- DATA PROVIDED
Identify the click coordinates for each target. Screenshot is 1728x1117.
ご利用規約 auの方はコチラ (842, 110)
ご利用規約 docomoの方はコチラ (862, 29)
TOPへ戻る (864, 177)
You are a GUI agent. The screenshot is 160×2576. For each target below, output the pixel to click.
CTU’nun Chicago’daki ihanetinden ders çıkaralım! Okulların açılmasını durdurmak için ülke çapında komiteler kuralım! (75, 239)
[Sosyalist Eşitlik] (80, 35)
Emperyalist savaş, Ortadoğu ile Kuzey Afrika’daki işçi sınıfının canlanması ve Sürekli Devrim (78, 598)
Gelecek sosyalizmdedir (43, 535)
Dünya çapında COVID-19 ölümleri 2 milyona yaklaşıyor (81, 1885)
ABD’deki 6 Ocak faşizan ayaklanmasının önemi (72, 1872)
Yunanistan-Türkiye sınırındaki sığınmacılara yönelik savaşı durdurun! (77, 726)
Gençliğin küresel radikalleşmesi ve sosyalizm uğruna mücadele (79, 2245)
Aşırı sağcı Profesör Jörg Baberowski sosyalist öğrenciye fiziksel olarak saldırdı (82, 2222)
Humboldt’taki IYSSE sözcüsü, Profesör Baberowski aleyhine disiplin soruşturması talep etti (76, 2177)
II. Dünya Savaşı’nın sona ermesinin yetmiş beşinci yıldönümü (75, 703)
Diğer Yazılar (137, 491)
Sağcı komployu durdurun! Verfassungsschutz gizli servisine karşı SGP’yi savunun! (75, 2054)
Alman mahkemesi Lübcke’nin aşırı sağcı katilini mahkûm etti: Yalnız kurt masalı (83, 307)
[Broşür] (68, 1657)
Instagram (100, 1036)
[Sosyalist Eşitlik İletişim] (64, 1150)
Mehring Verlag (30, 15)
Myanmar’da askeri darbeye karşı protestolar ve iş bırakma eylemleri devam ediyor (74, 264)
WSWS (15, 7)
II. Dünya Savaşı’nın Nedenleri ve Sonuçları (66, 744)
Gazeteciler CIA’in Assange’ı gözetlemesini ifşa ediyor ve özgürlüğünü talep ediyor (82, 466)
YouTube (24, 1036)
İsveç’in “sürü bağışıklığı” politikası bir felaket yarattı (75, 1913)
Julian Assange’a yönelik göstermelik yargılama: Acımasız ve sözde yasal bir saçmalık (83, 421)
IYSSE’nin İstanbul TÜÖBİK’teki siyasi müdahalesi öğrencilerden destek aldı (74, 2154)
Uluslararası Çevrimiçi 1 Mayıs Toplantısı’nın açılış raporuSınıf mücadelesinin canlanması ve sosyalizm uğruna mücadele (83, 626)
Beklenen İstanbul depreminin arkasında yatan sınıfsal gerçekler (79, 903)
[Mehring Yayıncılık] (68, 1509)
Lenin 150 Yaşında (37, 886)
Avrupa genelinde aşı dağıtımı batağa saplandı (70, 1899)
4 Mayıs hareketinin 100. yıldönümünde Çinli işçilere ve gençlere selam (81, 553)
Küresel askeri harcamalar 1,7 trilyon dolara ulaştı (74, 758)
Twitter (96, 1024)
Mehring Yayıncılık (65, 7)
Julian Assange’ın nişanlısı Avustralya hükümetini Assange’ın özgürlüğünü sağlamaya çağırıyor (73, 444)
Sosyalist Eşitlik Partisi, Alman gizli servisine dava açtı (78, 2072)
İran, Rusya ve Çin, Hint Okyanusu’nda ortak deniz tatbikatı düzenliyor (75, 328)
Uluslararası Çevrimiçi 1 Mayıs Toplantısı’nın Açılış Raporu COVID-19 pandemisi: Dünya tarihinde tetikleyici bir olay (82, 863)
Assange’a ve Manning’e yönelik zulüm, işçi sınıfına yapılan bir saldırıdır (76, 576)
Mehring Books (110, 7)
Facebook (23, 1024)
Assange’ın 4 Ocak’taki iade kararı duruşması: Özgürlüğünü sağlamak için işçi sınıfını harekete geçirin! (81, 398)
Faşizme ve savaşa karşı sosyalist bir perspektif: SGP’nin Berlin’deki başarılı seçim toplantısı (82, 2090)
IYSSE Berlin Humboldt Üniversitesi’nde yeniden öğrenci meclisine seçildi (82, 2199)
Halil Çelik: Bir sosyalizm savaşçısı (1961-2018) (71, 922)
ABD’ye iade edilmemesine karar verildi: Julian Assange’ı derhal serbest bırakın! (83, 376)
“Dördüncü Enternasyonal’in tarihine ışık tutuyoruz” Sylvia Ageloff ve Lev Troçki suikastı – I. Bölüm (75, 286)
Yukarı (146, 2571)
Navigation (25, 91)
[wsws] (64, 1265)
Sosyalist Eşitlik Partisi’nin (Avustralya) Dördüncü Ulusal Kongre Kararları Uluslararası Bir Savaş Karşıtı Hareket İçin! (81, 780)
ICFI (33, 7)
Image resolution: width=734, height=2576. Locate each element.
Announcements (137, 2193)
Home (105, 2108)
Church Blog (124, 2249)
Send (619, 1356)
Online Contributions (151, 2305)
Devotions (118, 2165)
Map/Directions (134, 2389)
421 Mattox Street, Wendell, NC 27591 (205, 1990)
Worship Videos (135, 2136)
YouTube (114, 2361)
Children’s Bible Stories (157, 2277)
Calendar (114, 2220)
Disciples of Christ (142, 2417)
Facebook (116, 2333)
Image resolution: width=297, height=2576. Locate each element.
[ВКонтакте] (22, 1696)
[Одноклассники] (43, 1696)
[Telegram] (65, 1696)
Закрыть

- ACTIVITY
Tally the lines of the records that contain the word "mücadele" and state the total alone.

- TASK ANSWER
2